┌────────

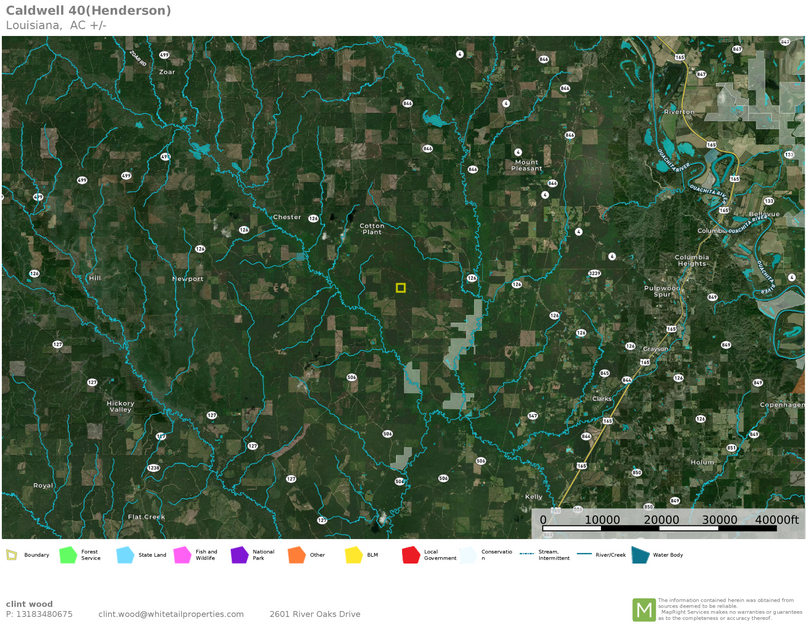Click the Mount Pleasant town label

click(x=526, y=165)
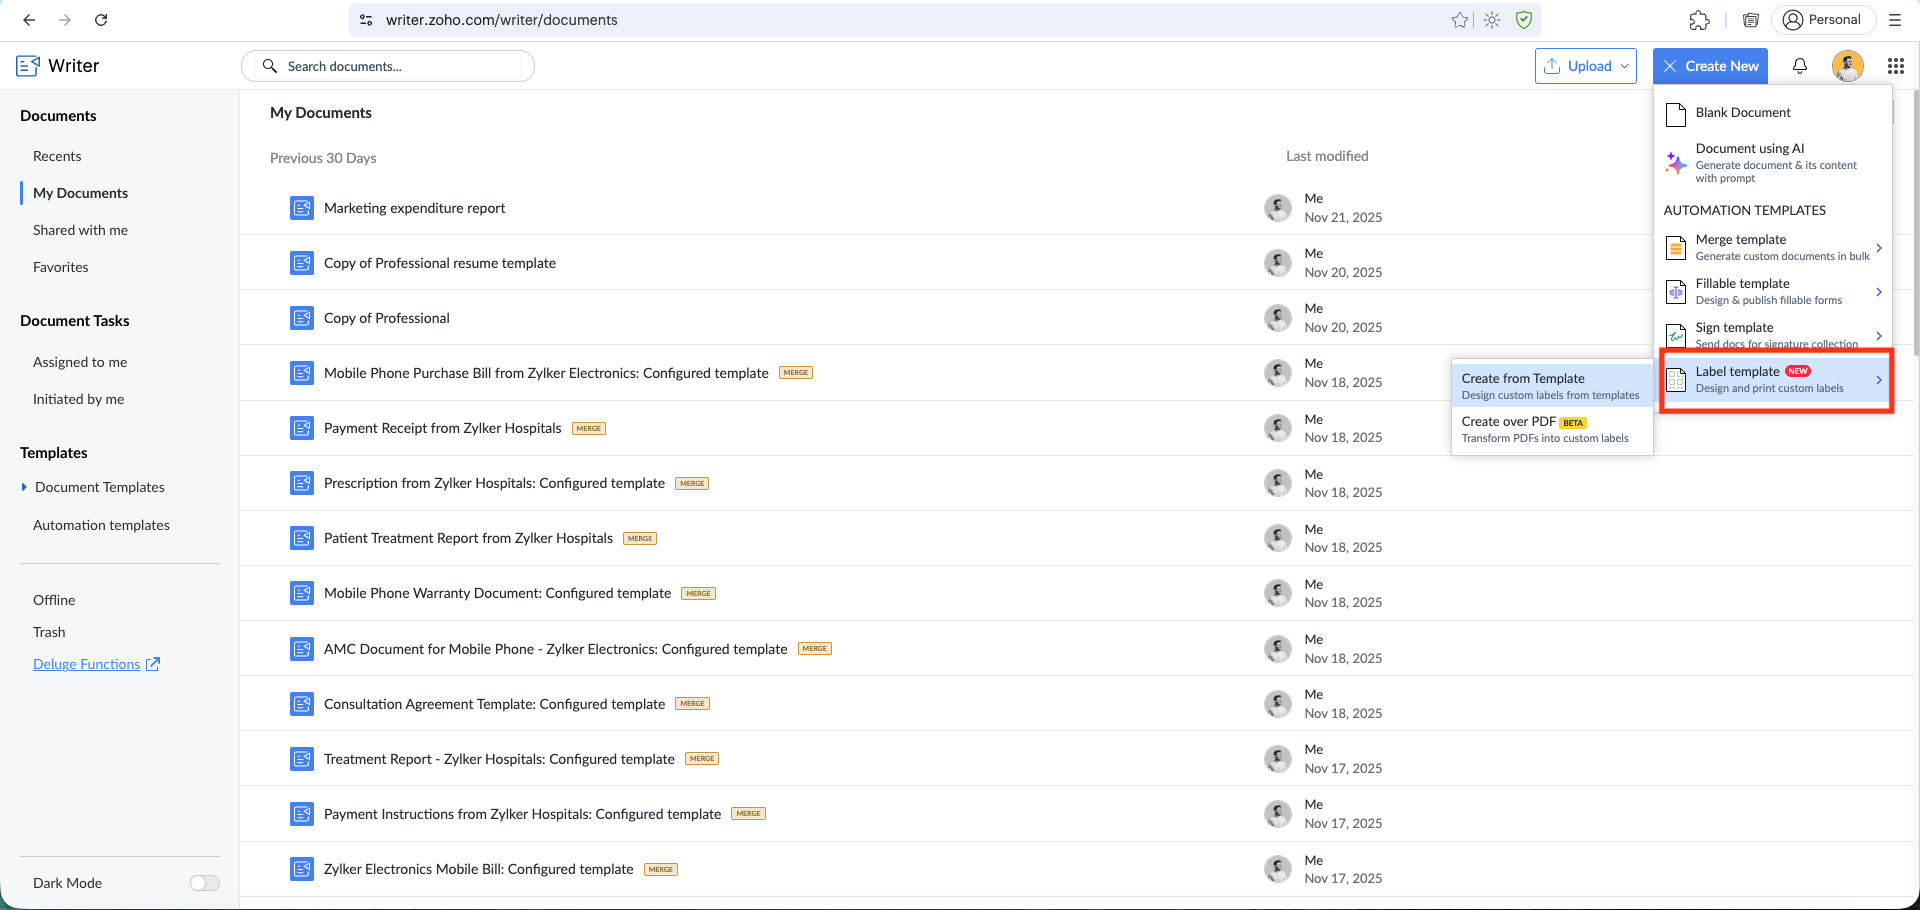Click the notifications bell icon
The height and width of the screenshot is (910, 1920).
coord(1800,66)
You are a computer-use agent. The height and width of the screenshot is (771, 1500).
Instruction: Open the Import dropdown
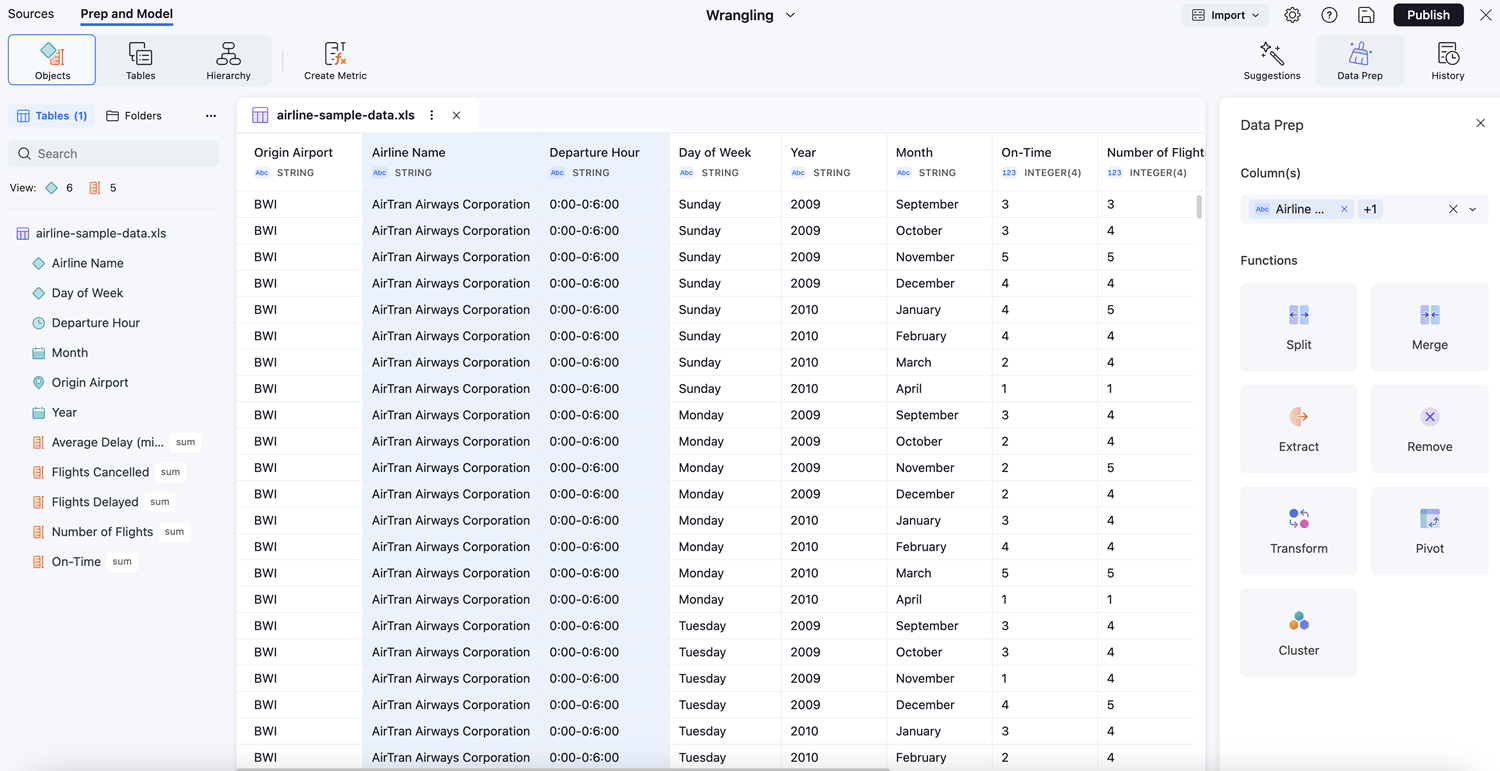(1225, 15)
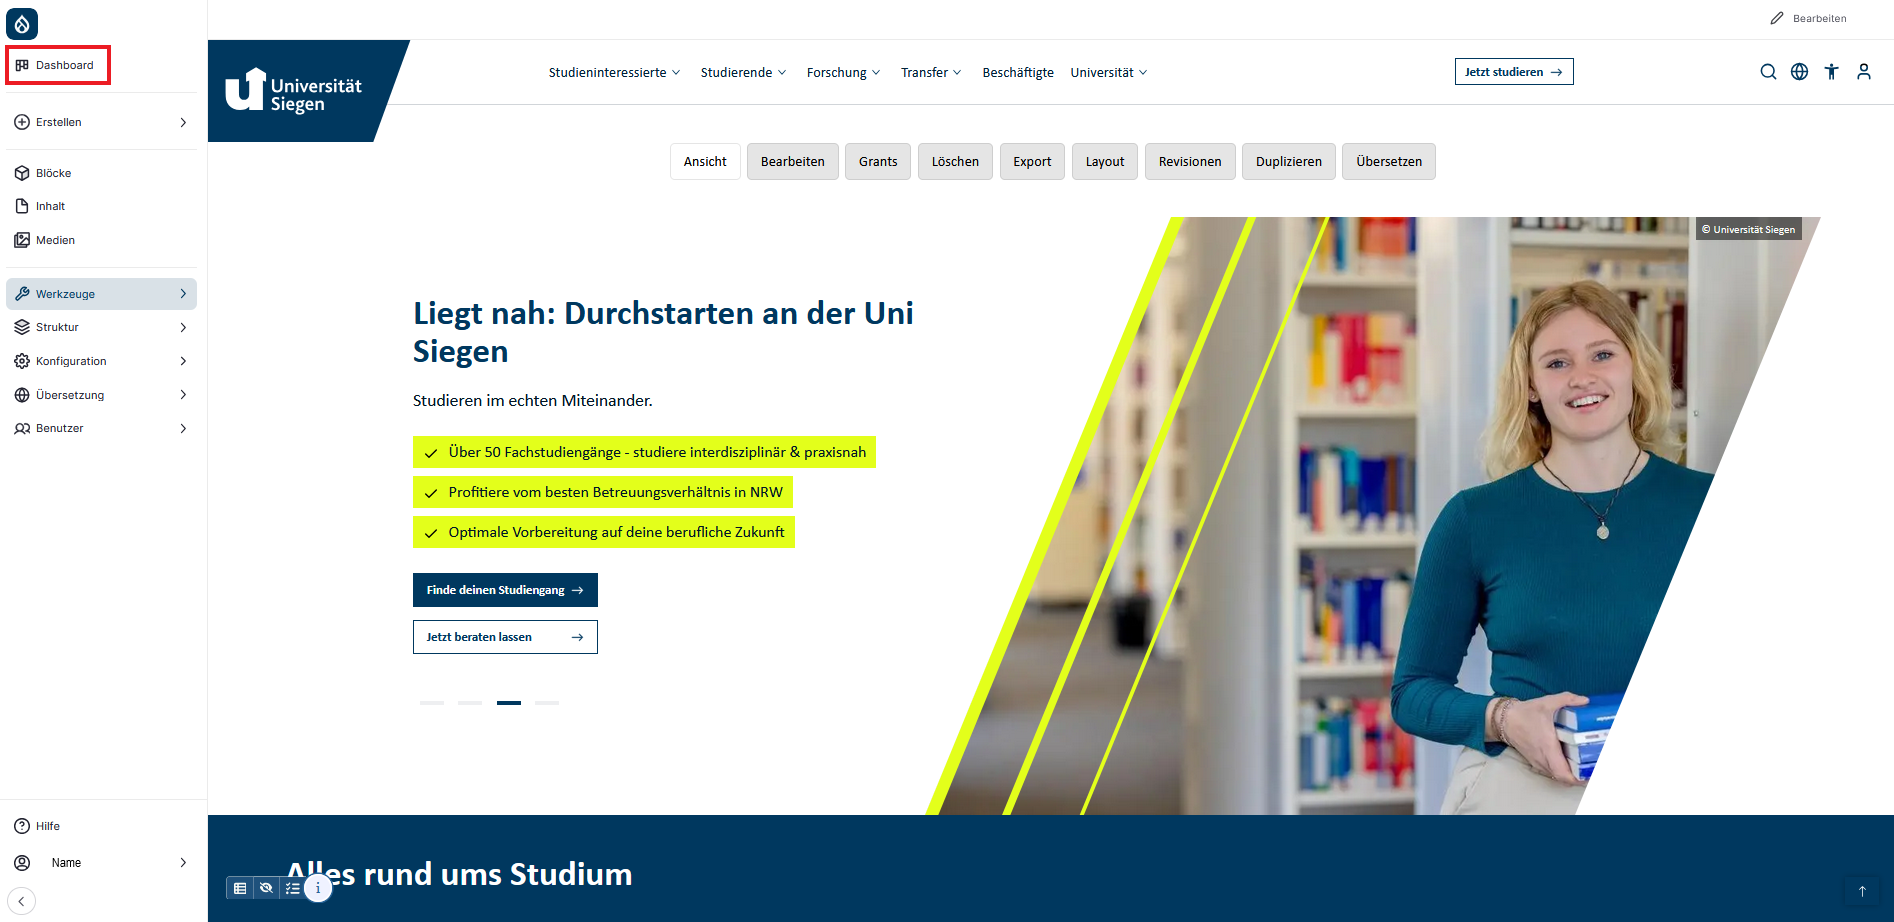Click the scroll-to-top arrow button
The image size is (1894, 922).
click(x=1862, y=891)
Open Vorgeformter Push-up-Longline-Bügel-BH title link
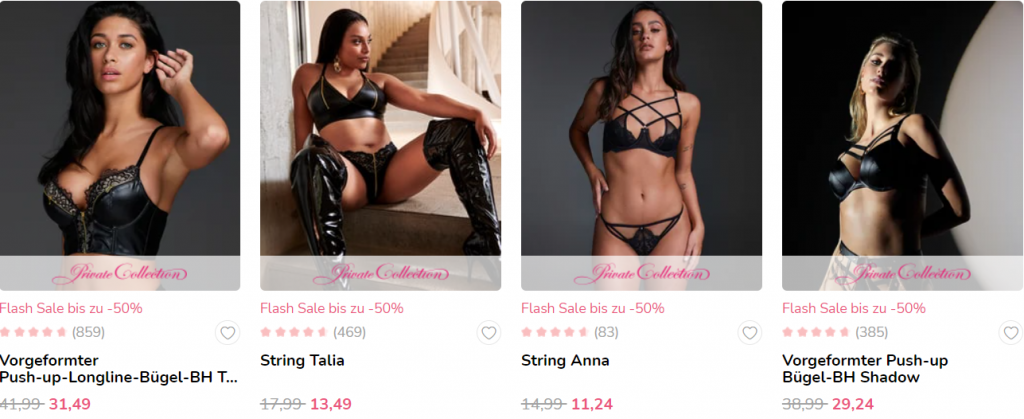1024x419 pixels. 118,369
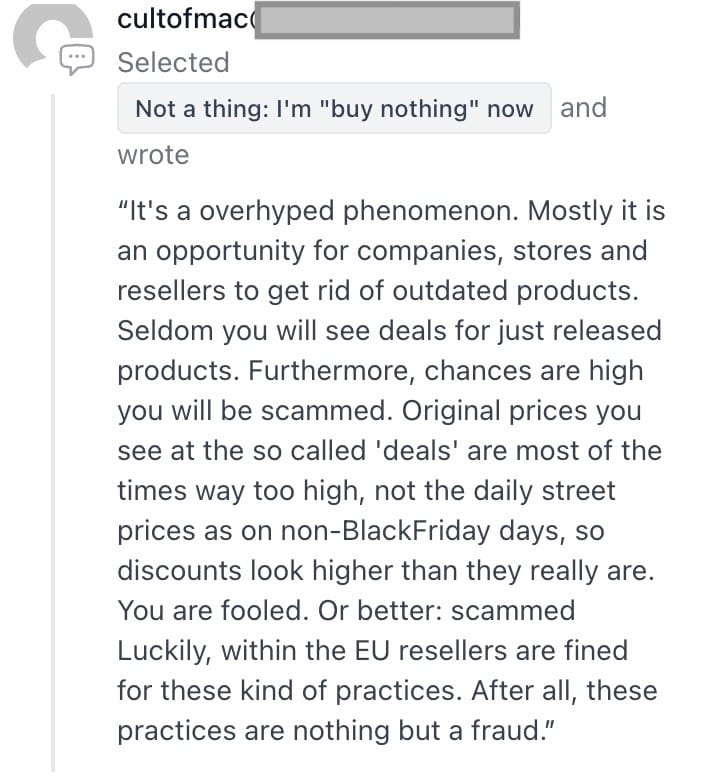Click the word 'Luckily' in the comment

164,651
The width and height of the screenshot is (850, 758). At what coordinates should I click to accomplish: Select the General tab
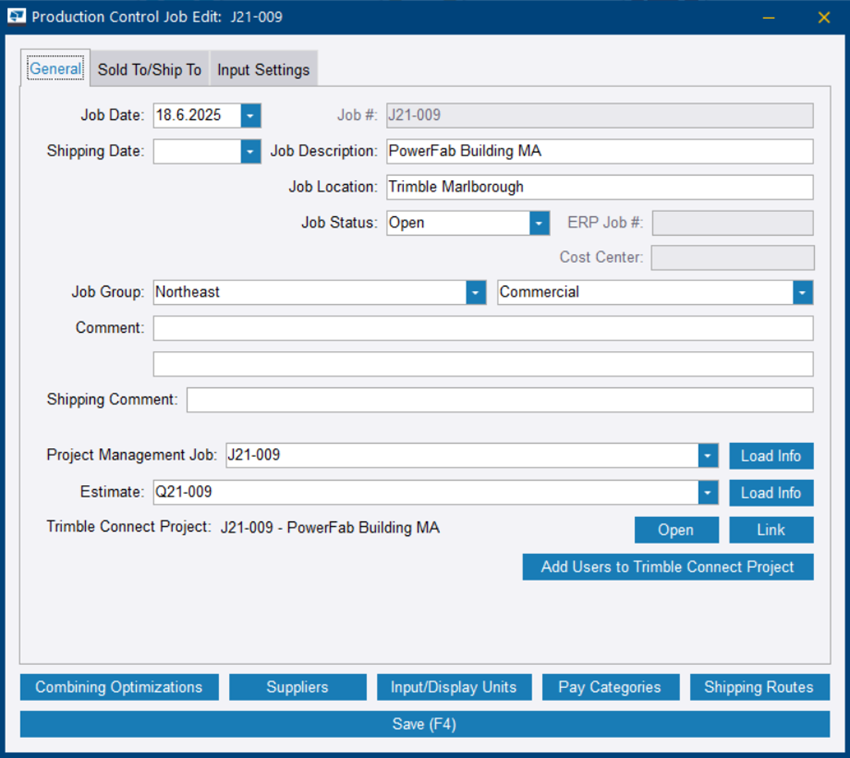click(56, 69)
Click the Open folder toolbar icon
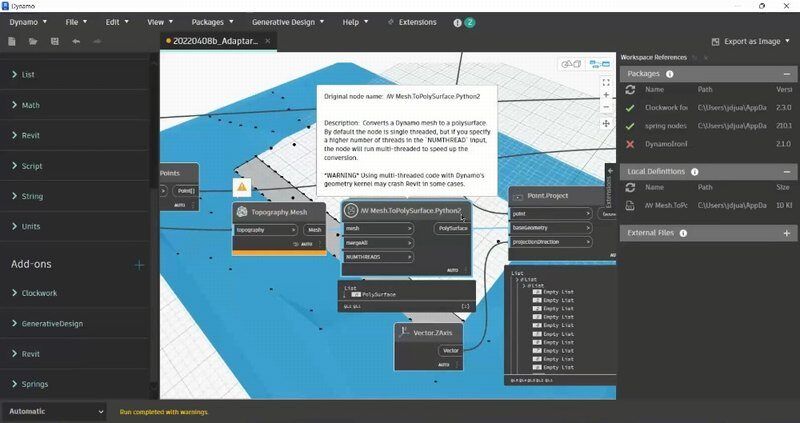Viewport: 800px width, 423px height. click(33, 42)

└────────

◆ **WHAT TO PRODUCE**: Reproduce the lines of the listing exactly, starting at the one that contains "You are a computer-use" and continuing through the final line, but leave out the pictures.

◆ **EXERCISE RESULT**:
You are a computer-use agent. The height and width of the screenshot is (771, 1500).
Instruction: Open the Import dropdown
(1225, 15)
Click the scroll-to-top arrow button
The image size is (1894, 922).
click(x=1862, y=891)
Open Vorgeformter Push-up-Longline-Bügel-BH title link
1024x419 pixels. 118,369
Click the word 'Luckily' in the comment

164,651
The width and height of the screenshot is (850, 758). At what coordinates should I click to accomplish: Select the General tab
click(56, 69)
Click the Open folder toolbar icon
Viewport: 800px width, 423px height. click(33, 42)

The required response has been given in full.